Verl Lee Et Al., Respondents, v. Willis Enterprises, Inc., Et Al., Appellants

Maxa, A.C.J.

¶32 (dissenting) — I believe that the trial court erred in ruling that Daniel Fletcher was negligent as a matter of law. Accordingly, I dissent.

¶33 Whether a defendant is negligent depends on the particular circumstances surrounding the incident giving rise to the plaintiff’s injury. The Washington pattern instruction defining “negligence” states that negligence “is the doing of some act that a reasonably careful person would not do under the same or similar circumstances” 6 Washington Practice: Washington Pattern Jury Instructions: Civil 10.01 (6th ed. 2012) (WPI) (emphasis added). The pattern instruction defining “ordinary care” states that ordinary care means “the care a reasonably careful person would exercise under the same or similar circumstances.” WPI 10.02 (emphasis added). As the majority notes, negligence generally is a question of fact for the jury and should be decided as a matter of law only in the clearest of cases. Millson v. City of Lynden, 174 Wn. App. 303, 312, 298 P.3d 141 (2013).

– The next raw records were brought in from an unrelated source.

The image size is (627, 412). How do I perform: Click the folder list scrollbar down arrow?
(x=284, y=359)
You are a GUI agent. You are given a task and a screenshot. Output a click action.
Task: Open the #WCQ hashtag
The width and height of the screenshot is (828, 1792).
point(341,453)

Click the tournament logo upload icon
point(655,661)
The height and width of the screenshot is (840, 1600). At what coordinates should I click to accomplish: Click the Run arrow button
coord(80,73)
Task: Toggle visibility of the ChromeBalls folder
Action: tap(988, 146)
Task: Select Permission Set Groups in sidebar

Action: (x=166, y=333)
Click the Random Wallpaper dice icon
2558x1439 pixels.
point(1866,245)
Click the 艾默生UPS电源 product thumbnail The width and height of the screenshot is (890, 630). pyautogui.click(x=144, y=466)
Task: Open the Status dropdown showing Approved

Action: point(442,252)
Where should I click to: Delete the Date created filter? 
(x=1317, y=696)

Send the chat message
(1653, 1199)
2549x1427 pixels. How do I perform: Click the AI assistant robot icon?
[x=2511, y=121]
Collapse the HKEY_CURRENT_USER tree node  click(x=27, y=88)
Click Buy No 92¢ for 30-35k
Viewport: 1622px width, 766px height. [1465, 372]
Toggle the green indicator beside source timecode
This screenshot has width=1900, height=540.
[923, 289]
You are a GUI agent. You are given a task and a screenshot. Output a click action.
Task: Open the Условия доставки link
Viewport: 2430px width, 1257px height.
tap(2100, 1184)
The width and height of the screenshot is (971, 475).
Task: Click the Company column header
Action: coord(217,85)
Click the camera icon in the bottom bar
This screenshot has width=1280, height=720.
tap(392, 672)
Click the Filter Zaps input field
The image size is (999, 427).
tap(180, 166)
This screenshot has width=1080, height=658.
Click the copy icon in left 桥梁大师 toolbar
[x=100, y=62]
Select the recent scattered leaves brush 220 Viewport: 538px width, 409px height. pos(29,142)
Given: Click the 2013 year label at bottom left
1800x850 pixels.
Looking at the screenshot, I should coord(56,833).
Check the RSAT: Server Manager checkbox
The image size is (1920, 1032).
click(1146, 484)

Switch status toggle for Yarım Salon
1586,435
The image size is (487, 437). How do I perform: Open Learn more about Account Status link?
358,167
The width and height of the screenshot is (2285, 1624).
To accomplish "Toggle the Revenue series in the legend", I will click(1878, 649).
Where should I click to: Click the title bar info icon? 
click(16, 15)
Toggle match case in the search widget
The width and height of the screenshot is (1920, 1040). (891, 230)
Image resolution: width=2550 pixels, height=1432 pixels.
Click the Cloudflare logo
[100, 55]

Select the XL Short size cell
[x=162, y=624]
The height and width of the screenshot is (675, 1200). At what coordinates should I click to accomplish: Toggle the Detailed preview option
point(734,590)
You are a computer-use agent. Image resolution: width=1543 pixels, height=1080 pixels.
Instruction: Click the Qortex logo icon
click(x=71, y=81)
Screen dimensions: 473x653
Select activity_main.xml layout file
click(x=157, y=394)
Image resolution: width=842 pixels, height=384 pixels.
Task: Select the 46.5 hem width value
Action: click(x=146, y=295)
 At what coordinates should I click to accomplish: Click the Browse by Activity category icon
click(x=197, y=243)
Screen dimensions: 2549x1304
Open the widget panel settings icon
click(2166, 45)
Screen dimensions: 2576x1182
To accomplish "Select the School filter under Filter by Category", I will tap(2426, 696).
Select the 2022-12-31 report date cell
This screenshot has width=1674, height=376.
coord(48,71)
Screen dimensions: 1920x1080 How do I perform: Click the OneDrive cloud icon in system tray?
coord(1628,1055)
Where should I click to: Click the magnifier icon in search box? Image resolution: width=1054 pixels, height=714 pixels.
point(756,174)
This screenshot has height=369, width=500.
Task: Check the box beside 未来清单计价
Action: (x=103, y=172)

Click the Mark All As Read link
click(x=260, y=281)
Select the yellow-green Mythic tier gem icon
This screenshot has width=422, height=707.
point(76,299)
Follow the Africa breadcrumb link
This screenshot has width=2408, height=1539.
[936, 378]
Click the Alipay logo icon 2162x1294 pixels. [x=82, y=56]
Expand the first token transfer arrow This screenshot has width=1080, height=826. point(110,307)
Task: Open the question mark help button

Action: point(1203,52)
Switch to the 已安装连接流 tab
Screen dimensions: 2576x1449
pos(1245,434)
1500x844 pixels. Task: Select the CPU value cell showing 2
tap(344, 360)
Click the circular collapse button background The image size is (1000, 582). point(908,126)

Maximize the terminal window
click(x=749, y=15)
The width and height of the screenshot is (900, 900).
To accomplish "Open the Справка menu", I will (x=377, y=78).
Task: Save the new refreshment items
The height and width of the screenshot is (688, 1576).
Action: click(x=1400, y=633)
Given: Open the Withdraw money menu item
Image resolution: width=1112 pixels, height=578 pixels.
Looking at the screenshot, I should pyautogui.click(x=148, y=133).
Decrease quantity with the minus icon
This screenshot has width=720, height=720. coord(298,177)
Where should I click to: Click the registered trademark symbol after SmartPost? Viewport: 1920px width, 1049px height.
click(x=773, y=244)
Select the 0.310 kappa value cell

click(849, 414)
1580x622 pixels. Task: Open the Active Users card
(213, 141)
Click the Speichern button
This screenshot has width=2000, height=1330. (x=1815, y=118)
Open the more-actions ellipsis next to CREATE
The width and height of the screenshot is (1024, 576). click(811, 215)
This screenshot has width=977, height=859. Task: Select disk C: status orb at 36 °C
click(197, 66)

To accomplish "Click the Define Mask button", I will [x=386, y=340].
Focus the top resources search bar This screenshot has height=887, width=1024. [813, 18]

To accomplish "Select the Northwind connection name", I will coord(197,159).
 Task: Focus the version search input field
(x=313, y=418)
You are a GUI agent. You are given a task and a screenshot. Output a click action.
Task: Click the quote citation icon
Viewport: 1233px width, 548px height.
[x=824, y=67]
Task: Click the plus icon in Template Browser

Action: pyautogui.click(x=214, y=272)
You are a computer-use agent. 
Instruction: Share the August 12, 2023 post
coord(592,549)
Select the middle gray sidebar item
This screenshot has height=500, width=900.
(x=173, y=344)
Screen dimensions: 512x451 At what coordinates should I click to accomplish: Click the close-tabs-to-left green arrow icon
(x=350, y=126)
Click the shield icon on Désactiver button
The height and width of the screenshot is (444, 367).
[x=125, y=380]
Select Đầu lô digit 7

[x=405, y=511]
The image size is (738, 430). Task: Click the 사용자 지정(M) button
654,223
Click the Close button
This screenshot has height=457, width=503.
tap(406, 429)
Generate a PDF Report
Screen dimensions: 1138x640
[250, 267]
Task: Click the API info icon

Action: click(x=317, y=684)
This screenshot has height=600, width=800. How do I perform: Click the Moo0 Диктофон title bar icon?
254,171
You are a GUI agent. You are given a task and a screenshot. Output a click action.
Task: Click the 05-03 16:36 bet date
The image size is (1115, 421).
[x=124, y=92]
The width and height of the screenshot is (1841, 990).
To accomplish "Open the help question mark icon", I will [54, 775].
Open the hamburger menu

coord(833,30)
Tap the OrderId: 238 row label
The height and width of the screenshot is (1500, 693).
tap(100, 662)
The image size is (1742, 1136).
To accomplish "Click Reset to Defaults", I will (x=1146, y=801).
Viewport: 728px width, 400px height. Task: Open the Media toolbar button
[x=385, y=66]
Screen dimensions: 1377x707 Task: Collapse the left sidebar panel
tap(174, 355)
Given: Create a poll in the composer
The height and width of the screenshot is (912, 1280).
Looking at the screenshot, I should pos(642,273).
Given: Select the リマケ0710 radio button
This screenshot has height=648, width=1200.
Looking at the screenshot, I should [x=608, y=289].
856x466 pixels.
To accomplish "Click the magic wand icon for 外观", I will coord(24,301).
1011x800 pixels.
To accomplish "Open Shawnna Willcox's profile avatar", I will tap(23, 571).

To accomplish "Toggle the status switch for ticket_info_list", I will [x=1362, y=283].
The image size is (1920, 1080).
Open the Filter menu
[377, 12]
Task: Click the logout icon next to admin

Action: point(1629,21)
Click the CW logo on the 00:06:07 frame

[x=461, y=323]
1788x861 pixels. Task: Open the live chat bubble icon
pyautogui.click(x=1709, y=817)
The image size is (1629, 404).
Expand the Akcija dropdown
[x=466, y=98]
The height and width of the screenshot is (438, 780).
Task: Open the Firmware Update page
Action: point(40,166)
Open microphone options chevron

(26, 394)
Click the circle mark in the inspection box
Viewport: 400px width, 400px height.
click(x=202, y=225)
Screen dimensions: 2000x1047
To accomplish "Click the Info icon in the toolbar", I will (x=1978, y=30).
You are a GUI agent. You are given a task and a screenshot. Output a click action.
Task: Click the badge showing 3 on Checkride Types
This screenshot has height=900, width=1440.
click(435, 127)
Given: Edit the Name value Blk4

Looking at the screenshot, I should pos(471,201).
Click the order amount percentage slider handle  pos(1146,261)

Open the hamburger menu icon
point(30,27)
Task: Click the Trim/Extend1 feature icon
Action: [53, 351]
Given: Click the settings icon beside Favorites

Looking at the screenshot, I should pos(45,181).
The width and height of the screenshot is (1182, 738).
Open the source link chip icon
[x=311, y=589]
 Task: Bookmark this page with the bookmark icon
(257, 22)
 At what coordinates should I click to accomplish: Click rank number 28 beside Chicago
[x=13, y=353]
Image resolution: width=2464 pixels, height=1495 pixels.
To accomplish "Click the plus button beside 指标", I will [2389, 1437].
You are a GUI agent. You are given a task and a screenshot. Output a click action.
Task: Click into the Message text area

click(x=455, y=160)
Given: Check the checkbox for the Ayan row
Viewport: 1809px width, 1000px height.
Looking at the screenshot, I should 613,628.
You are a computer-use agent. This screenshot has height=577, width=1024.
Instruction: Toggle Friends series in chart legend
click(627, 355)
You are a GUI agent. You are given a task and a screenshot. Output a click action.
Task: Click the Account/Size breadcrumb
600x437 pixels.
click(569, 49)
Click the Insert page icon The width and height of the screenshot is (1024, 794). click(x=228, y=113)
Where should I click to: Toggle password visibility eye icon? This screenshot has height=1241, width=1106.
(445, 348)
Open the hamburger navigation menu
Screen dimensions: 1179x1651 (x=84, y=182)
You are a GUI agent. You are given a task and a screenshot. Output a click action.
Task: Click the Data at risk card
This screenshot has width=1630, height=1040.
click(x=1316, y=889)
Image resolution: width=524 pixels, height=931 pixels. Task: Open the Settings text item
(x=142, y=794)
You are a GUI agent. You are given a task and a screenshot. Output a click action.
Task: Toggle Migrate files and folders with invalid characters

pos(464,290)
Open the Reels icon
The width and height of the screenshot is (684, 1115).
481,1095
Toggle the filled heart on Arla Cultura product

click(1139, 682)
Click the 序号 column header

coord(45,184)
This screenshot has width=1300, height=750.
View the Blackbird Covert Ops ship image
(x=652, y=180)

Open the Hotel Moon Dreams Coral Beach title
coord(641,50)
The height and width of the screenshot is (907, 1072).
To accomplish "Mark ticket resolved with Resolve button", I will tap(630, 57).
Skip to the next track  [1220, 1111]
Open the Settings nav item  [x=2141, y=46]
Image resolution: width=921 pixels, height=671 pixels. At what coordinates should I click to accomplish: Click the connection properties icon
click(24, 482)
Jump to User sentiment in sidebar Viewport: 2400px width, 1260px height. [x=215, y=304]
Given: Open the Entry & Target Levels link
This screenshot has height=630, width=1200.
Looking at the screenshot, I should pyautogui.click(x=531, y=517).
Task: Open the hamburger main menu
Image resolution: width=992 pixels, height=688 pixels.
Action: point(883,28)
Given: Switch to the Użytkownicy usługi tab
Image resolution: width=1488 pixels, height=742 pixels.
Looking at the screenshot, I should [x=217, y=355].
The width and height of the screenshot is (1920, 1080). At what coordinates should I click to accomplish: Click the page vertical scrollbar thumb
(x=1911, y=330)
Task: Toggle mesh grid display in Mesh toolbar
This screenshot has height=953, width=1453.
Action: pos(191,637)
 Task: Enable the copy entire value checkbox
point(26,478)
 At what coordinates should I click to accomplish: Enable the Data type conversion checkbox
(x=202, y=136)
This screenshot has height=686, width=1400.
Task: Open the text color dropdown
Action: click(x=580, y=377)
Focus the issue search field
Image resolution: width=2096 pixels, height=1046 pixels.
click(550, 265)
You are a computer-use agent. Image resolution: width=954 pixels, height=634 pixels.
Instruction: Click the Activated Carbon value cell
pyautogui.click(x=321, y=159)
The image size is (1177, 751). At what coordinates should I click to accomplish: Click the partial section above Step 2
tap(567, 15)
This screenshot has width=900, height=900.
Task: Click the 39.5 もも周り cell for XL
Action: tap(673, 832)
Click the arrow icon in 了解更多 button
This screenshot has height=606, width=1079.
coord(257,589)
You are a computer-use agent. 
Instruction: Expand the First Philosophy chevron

¶34 Here, the key circumstances were that (1) Veri Lee had specialized knowledge, experience and training regarding the repair of variable frequency drives (VFDs), (2) Fletcher had minimal knowledge and experience regarding VFDs, (3) Lee was completely in charge of the VFD repair work, and (4) Lee appeared to acquiesce in Fletcher’s proposal to tap the fan blade with his screwdriver. Lee challenges the fourth fact. But the evidence that Willis and Fletcher submitted - that we must assume is true for summary judgment purposes - shows that after Fletcher *406proposed tapping the fan blade, Lee did not disagree and in fact continued shining his flashlight on the fan for the next 15 seconds. This evidence gives rise to a reasonable inference that Lee agreed with Fletcher’s proposed course of action. Lee’s agreement in turn gives rise to a reasonable inference that Lee believed Fletcher’s course of action was safe.

¶35 The Supreme Court in System Tank Lines, Inc. v. Dixon suggested that a person may not be negligent if another person with more expertise represents that the first person could perform a particular act safely. 47 Wn.2d 147, 152, 286 P.2d 704 (1955). The court stated that whether the first person’s otherwise negligent act was reasonable in light of such a representation is a question of fact. Id. I do not necessarily advocate adopting a rule that an expert’s acquiescence in the defendant’s conduct always creates a question of fact regarding the defendant’s negligence. However, under the specific circumstances in this case I believe that Lee’s expertise, Fletcher’s lack of expertise, Lee’s control over the repair work, and Lee’s acquiescence in Fletcher’s proposed course of conduct creates a question of fact regarding whether Fletcher’s conduct was reasonable under the circumstances of this incident.

¶36 The evidence of negligence against Fletcher certainly is strong. After considering evidence regarding the circumstances surrounding the incident, a jury may well have found that Fletcher was negligent. But that was a decision for the jury to make, not for the trial court to make on summary judgment.